Personal information
- Full name: Reginald Augustus Studd
- Born: 18 December 1873 Tidworth, Wiltshire, England
- Died: 3 February 1948 (aged 74) Northampton, Northamptonshire, England
- Batting: Right-handed
- Relations: Charles Studd (brother); George Studd (brother); Herbert Studd (brother); John Studd (brother);

Domestic team information
- 1894: Marylebone Cricket Club
- 1895: Cambridge University
- 1895: Hampshire

Career statistics
| Competition | First-class |
| Matches | 15 |
| Runs scored | 603 |
| Batting average | 25.12 |
| 100s/50s | –/4 |
| Top score | 96* |
| Catches/stumpings | 3/– |
- Source: Cricinfo, 28 January 2010

= Reginald Studd =

English cricketer

Reginald Augustus Studd (18 December 1873 — 3 February 1948) was an English first-class cricketer.

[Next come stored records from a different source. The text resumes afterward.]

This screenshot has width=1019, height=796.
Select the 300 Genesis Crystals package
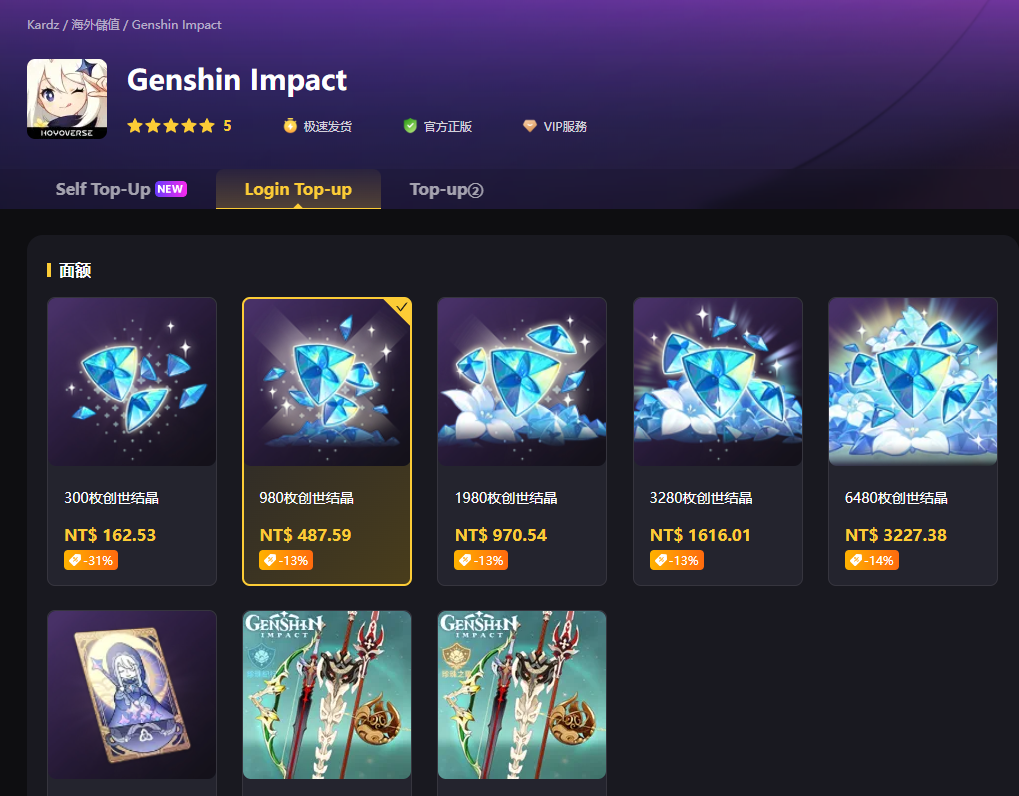[x=132, y=441]
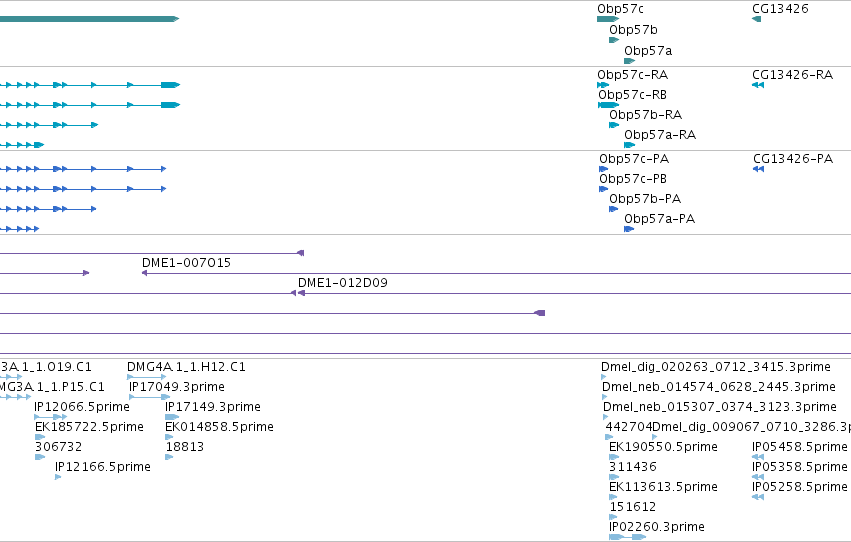This screenshot has width=851, height=542.
Task: Click the CG13426-PA protein arrows
Action: pos(759,169)
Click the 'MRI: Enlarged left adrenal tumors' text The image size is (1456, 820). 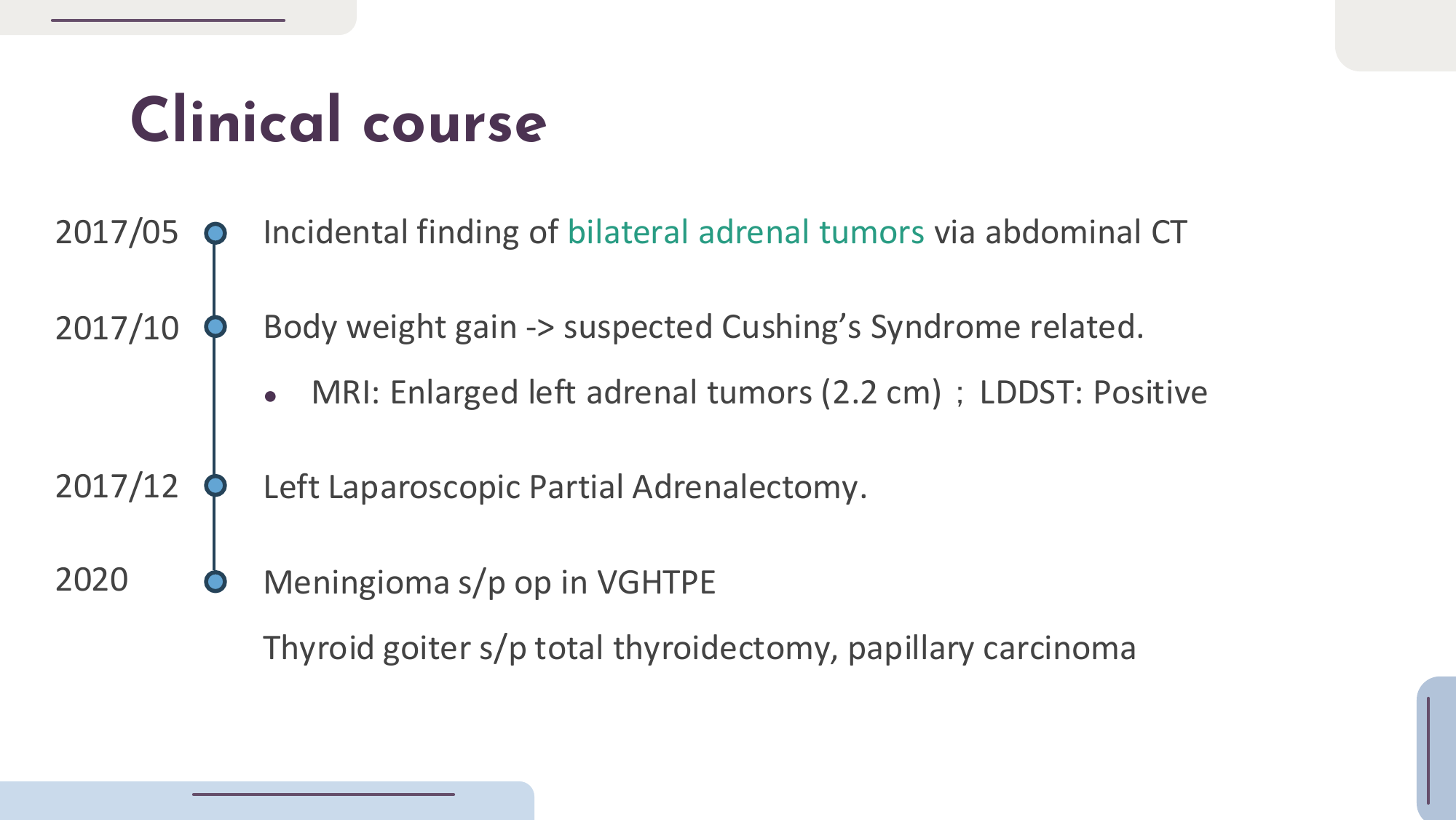tap(626, 393)
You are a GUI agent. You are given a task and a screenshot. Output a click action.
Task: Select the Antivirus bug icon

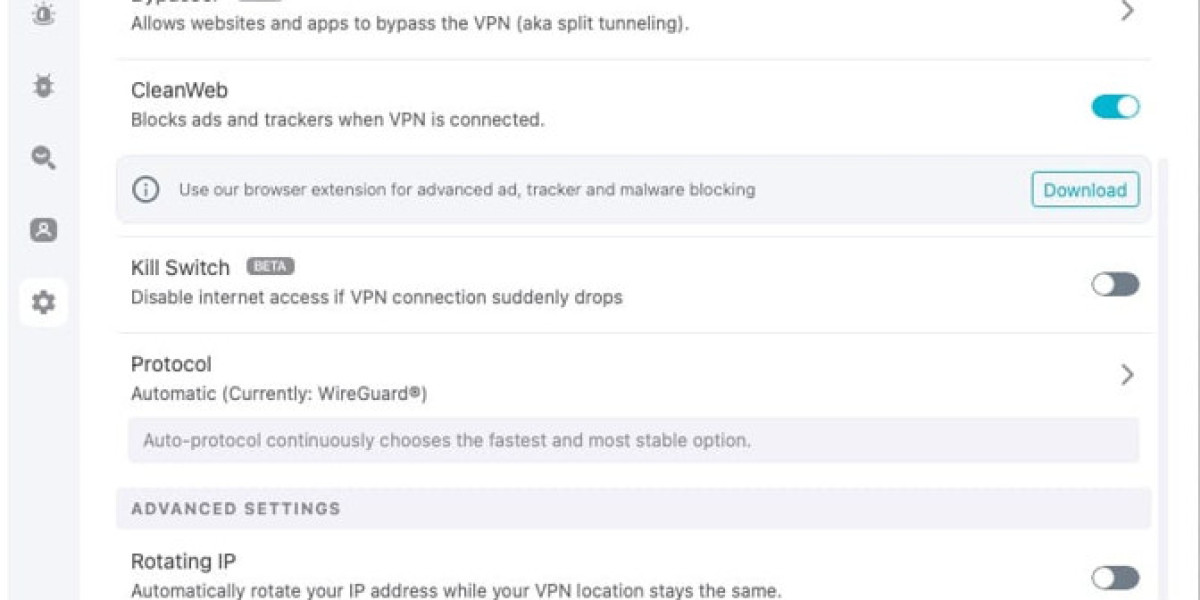42,88
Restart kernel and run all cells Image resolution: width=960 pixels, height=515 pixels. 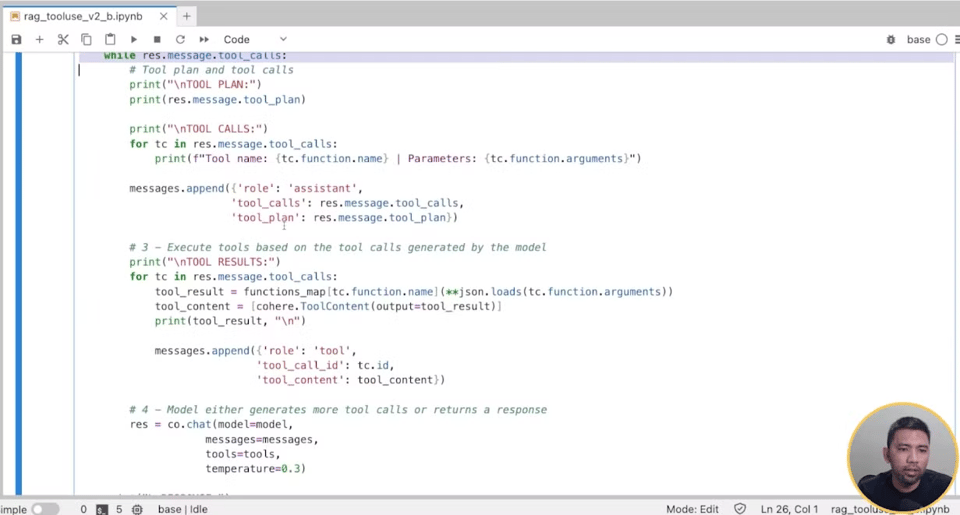pyautogui.click(x=204, y=40)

The son of Edward Studd, he was born at Tedworth House in Wiltshire in December 1873. He was educated at Eton College, where he was the youngest of six brothers to play for the college cricket team, in addition to playing rackets. From Eton, he in 1892 matriculated to Trinity College, Cambridge. While studying at Cambridge, he made his debut in first-class cricket for the Marylebone Cricket Club (MCC) against Cambridge University at Lord's in 1894. The following season, he established himself in the Cambridge side and made ten appearances. He played in the 1895 University Match at Lord's, when Cambridge defeated a strong Oxford side. For Cambridge in 1895, he scored 384 runs at an average of 25.60, with a highest score of 96 not out. Later in the 1895 season, Studd made three appearances for Hampshire. One of these came against the MCC, with the other two coming in the County Championship, with him making 93 against Sussex. During the winter of 1895, he toured North America with Cambridge captain-elect Frank Mitchell's personal eleven, making one first-class appearance on the tour against a University of Pennsylvania Past and Present side. In fifteen first-class matches, he scored 603 runs at an average of 25.12, and made four half centuries.

Studd went onto become the director of the Anglo-Indian Planters Missionary. He died at Northampton in 3 February 1948.